I refer again to the Culmore case, in which Judge Douglas concurred in finding the evidence insufficient:

"A conviction on circumstantial evidence cannot be sustained if the circumstances proven do not exclude every other reasonable hypothesis except that of the guilt of the accused; and proof amounting only to a strong suspicion or mere probability is insufficient." Culmore v. State, supra, at page 916.

I agree that the evidence is insufficient here to convict the appellant. My only regret is that it took four written opinions to arrive at what should have been an easily obtainable result.

MORRISON, Judge (dissenting).

I conclude that the fact that the utilities were registered in appellant's name distinguishes this case from Culmore v. State, Tex.Cr.App., 447 S.W.2d 915, and other cases holding that mere presence is insufficient to support a conviction for possession of narcotics.

For this reason, I dissent to the reversal of this conviction.

DOUGLAS, Judge (dissenting).

The majority reverses this conviction on the ground that the evidence is insufficient to support the conviction.

Officers armed with a search warrant on September 22, 1971, went to a trailer house located at 1307 Walnut Street in Austin. The appellant was in the kitchen area and the officers heard running water when they entered. Utilities for the trailer were registered in the name of the appellant and had been so registered since the 16th of September, 1971. During the search, officers found two containers of heroin on a *343 dressing table and a "roach" or "butt" of what appeared to be a marihuana cigarette in a trash can in a bedroom. All of the five people found in the house were charged with the possession of heroin.

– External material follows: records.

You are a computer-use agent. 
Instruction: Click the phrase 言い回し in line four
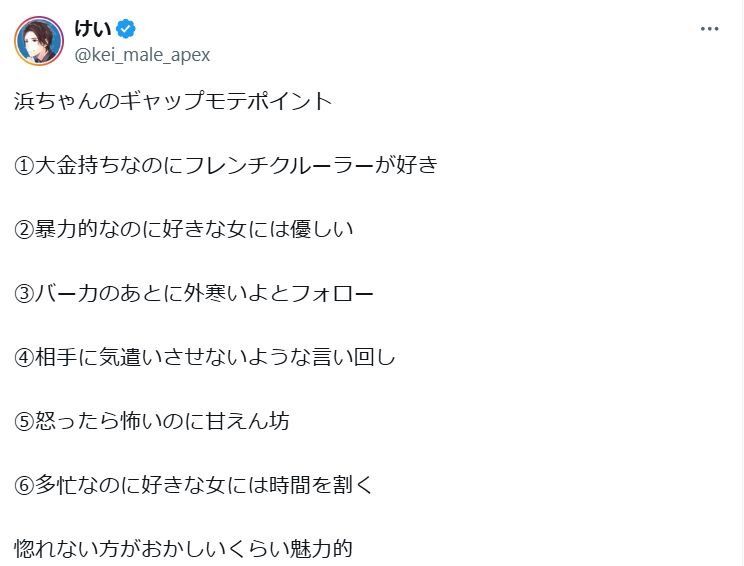(x=353, y=357)
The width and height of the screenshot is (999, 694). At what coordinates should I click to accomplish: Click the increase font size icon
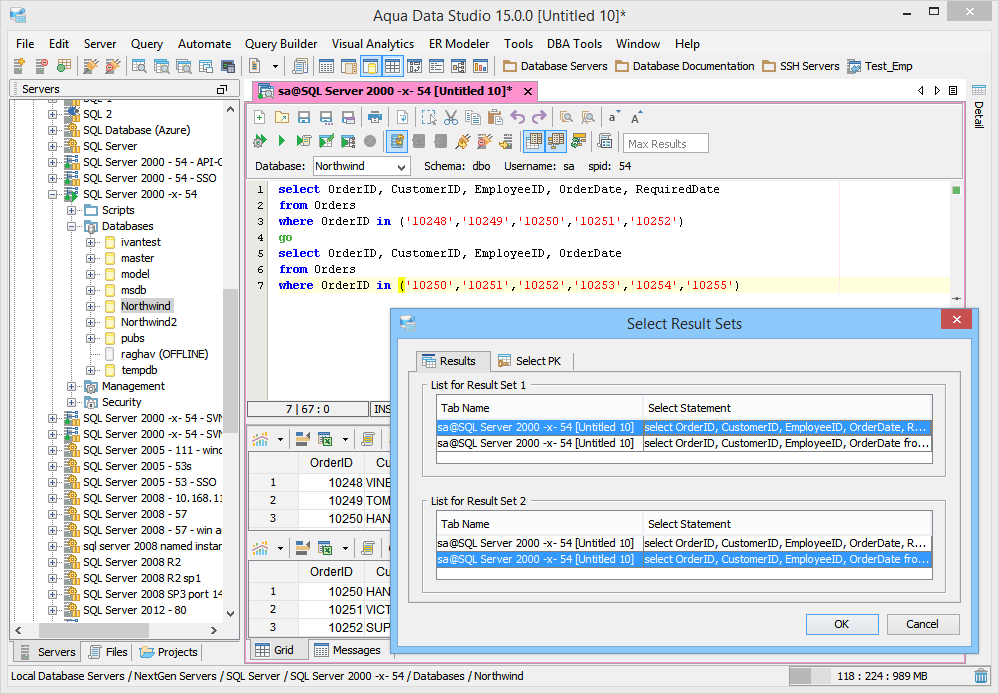coord(636,117)
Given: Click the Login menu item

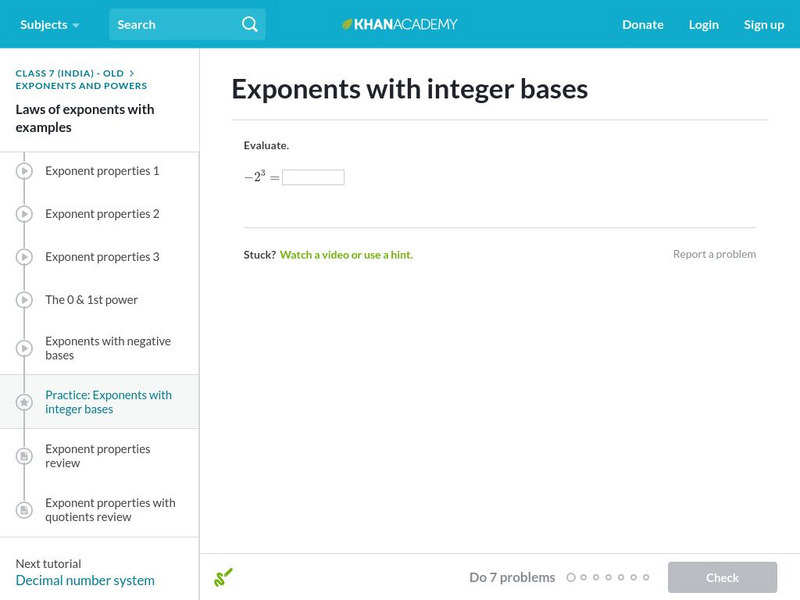Looking at the screenshot, I should [704, 24].

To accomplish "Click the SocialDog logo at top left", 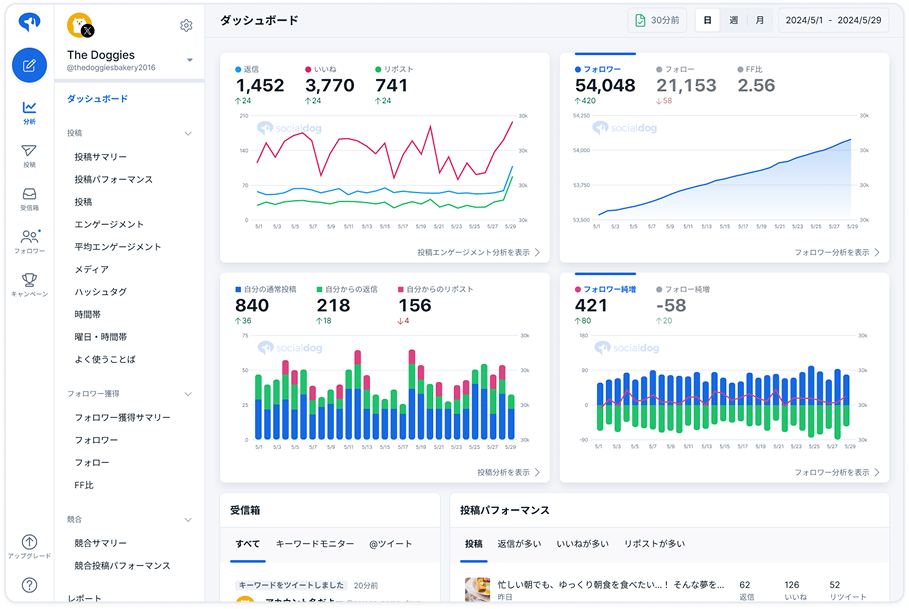I will (30, 23).
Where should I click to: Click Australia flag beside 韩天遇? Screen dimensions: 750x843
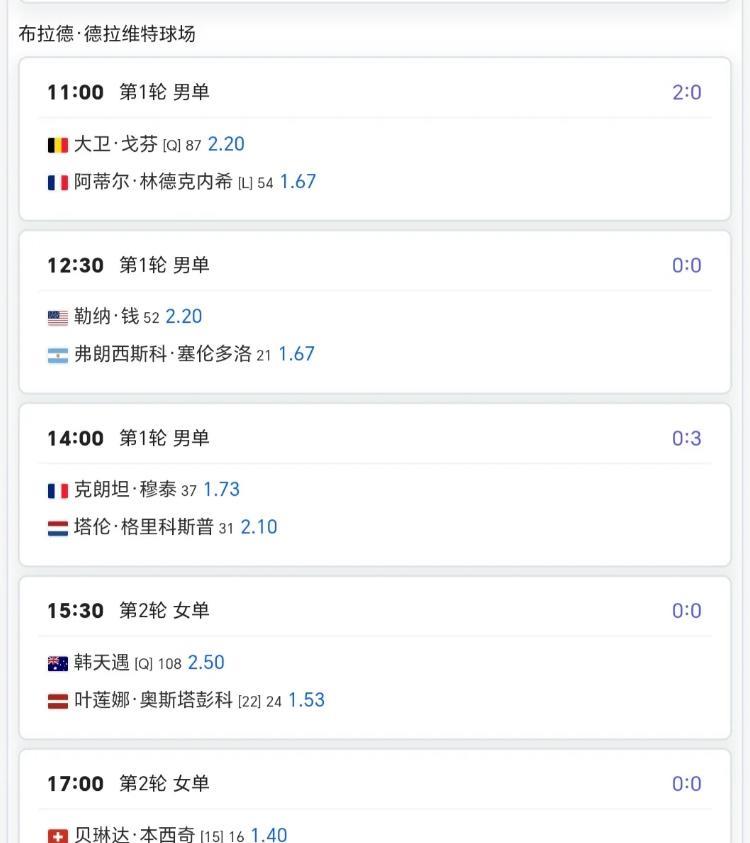pyautogui.click(x=58, y=664)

The majority reverses because the appellant was not found to have been in personal possession of the narcotics, appellant was not shown to have been in exclusive possession and the heroin was found on the dressing table in one bedroom of a trailer house and the kitchen was not shown to be in close proximity to the bedroom, and the needle marks on the appellant's arms were not shown to be recent.

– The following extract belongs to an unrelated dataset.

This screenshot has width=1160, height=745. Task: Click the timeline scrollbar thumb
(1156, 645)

The record shows that Herman Williams made a deposit for the utilities at the trailer house some six days before the search and arrest and that he was in the trailer house at the time of search with needle marks that appeared to be like those of heroin addicts.

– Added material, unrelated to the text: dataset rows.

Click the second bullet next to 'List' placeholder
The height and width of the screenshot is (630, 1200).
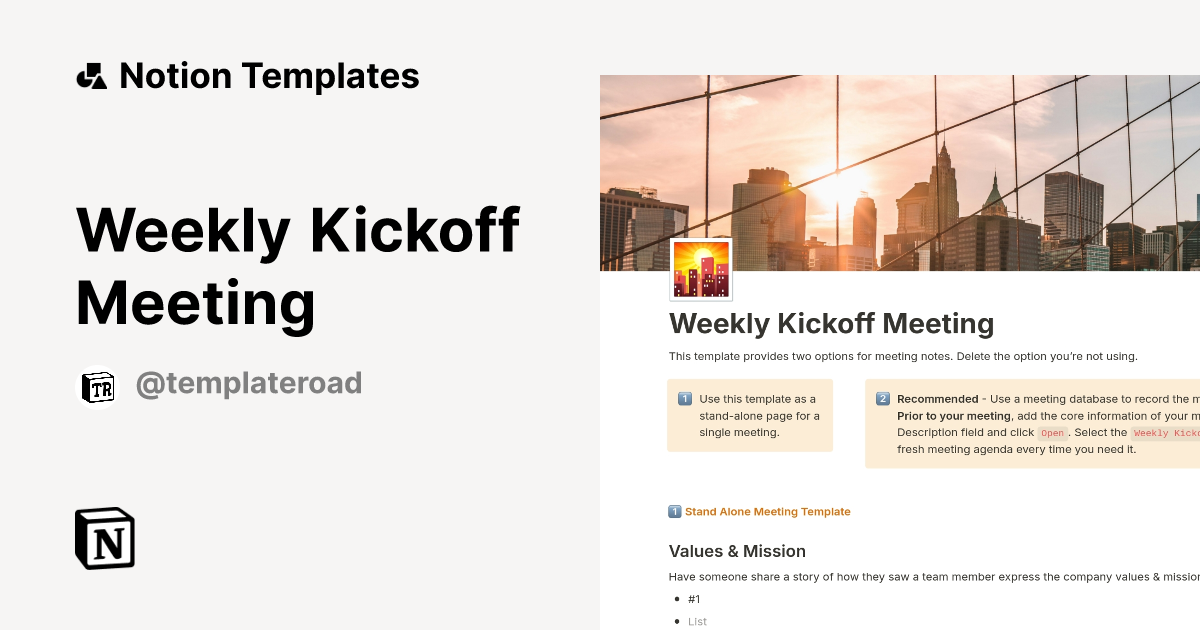coord(677,621)
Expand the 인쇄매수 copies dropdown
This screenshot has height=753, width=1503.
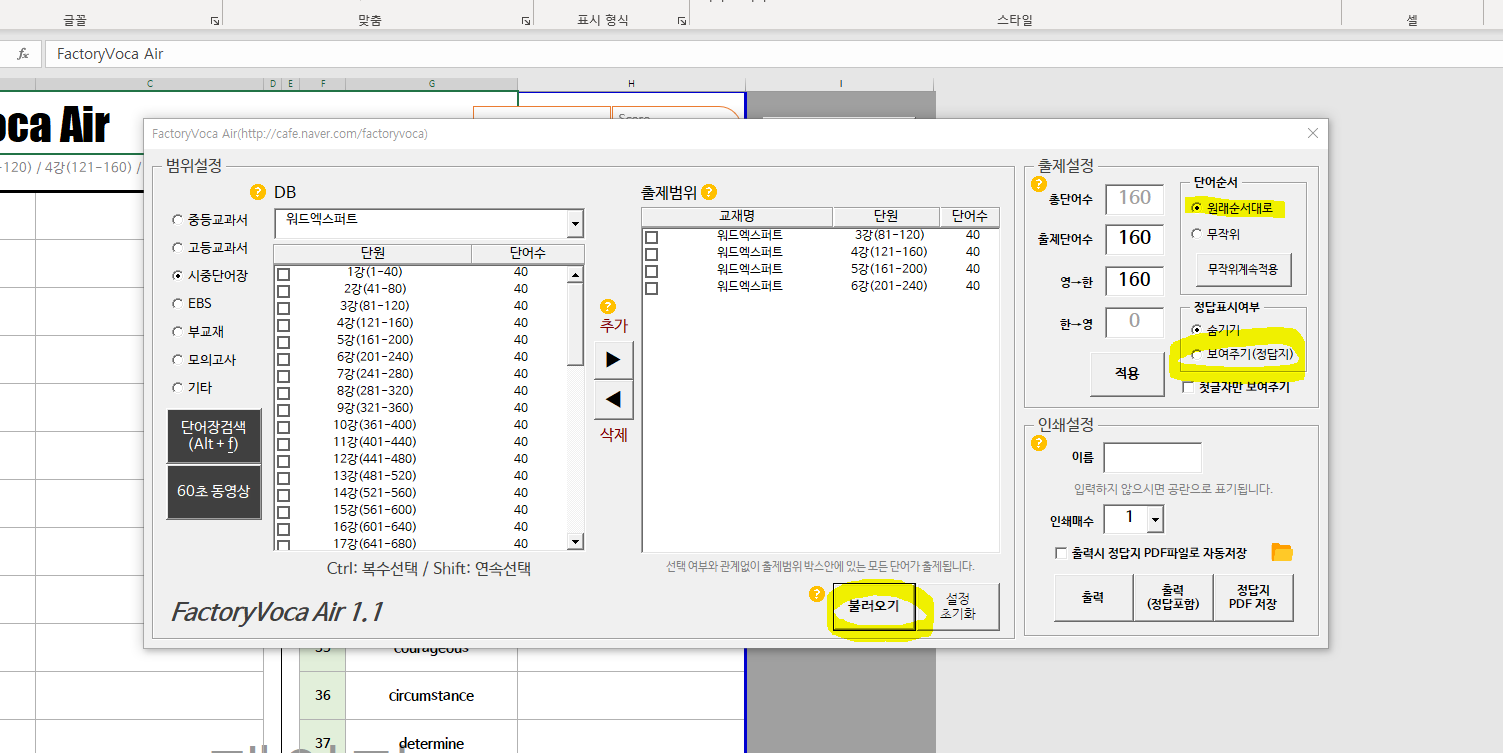pyautogui.click(x=1155, y=519)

We should consider the evidence in the light most favorable to the court's findings.

Collini v. State, Tex.Cr.App., 487 S.W.2d 132, is not in point on the sufficiency of the evidence. That conviction was reversed because the evidence did not connect the defendant with heroin found outside the house where he had a room. There the rule was correctly stated that it was not necessary to prove that the accused had exclusive possession or control over the contraband and that absent some direct testimony the proof must be made by circumstantial evidence, and that the various facts and circumstances surrounding a search and arrest may show that the accused and other persons acted together in the possession of heroin.

Does the reversal by the majority amount to a holding that, where one is in possession of a trailer house or an apartment and contraband is found therein and other people are present, no one may be found to be responsible for its possession?

In the present case, there appears to be no other evidence linking the others with the possession of heroin except their presence.[1] The possession of the premises and appellant's presence at the time of the search considered with the needle marks or tracks on his arm should be sufficient to support the conviction. Under the circumstances of this and similar cases the matter should be a fact question for the jury.

This conviction should be affirmed.

NOTES

[1] One officer testified: "My source of information was that these other people were also staying there." This apparently has as much probative force as the testimony adduced on cross-examination of the officer by appellant's counsel that his informant had seen Herman Williams sell heroin in the trailer house with the other people present.